→ **ROWS**:
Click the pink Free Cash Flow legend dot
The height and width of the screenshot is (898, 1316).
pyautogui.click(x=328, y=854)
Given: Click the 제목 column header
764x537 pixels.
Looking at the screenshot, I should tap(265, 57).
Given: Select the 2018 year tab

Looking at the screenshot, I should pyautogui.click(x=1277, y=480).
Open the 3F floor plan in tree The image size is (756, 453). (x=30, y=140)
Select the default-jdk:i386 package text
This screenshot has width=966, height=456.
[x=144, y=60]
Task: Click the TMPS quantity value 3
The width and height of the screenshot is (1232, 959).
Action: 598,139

→ **EXERCISE GOAL**: Reproduce the entries above word for word.

→ **SOLVED PROBLEM**:
Click the pink Free Cash Flow legend dot
The height and width of the screenshot is (898, 1316).
pyautogui.click(x=328, y=854)
Given: Click the 제목 column header
764x537 pixels.
Looking at the screenshot, I should tap(265, 57).
Given: Select the 2018 year tab

Looking at the screenshot, I should pyautogui.click(x=1277, y=480).
Open the 3F floor plan in tree The image size is (756, 453). (x=30, y=140)
Select the default-jdk:i386 package text
This screenshot has width=966, height=456.
[x=144, y=60]
Task: Click the TMPS quantity value 3
The width and height of the screenshot is (1232, 959).
Action: 598,139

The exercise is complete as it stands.